Vertical isn't really an issue unless it is chewed up and yes I prefer a less narrow vertical dispersion throw but this doesn't have a tangible negative on stereo listening
I prefer the 888s to any Revel speakers that use ceramic coated aluminum drivers, because I feel the former has a more lush, organic timbre (is it the paper drivers?). The Revels had more of a studio monitor, sterile sound in comparison. I heard the KEF Blade 2s at a local retailer, and I had loved how they are able to recreate a more realistic sonic image of actual bands playing in physical space, than most other speakers. I don't feel that those excel at everything, but that part was truly special to me. Everything else had sounded more like it was reproducing a recording. Klipsch La Scalas, and any Magnepans 2.7 or better, had sounded very lifelike too, and those also have flaws of their own.
it's so funny all the people hacking speakers in every other product on RU-vid you guys all sound like golf ball makers every golf ball goes further every golf ball is softer every golf ball spins better speakers ranged from $1 million apiece down to $19 so picking one out of thousands is simply advertising learned nothing about audio equipment or speakers
A couple of things comes to mind here.. Your room will be a big factor with the 888, they are big and will need space to breath. Next will be your overall taste in sound Q, and how it is delivered in all frequencies. And lastly, your money and amplification. The Clarity needs an amp there's stable down to 2-3ohm, where the 888 is more forgiving.

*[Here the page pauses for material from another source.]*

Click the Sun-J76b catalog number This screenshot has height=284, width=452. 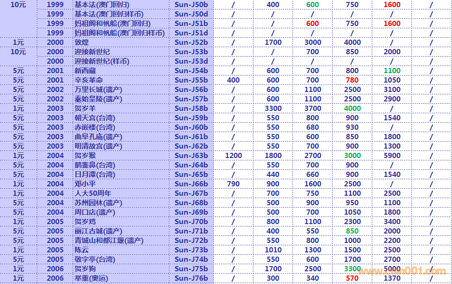[x=191, y=278]
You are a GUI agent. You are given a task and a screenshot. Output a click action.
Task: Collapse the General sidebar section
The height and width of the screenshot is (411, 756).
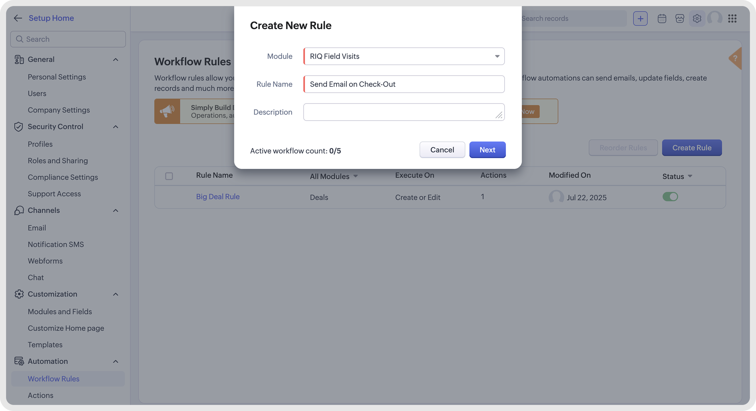(x=116, y=60)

Just my 2 cents, but have a listen for yourself with these few very important things in mind.
Its so confusing....sounds like you can make any amp sound like a tube amp or any other amp by EQing. Anyways, whats confusing to me, is that with the exact same setup, running pure direct, my Arcam sounds so much better than my rz50....and i have run the exact same rew sweeps and they are identical....so how does that even make sense.....I chose the avr that sounded the best. I understand that AVRs are different that an amp, but in pure direct ir should not matter in this case, trying to understand it all.....
Well, that on axis response rises in the treble, not so dissimilar to that of the Martin Logan speaker that you ragged on. What gives? It seems you could also toe the ML's out and have pretty good sound.
Thank-you very much for your review. You offer more details than most reviewers out there. Great job! Funny about the treble you say is bright . Could it depend mostly on the amp they are powered by? I've got the xt70s hooked up to my Sony str-dh190 and don't find them bright at all. Also, you spoke of these speakers having resonance at a certain frequency, and I tried many recordings and can't get them to "resonate." One thing does resonate though. They are between my gas fireplace,and thanks to the abundant bass, they produce resonance (a lot) from a metal plate in my fireplace (like crazy) at certain bass frequencies ... Any suggestions?🙂 Thanks for your interesting reviews.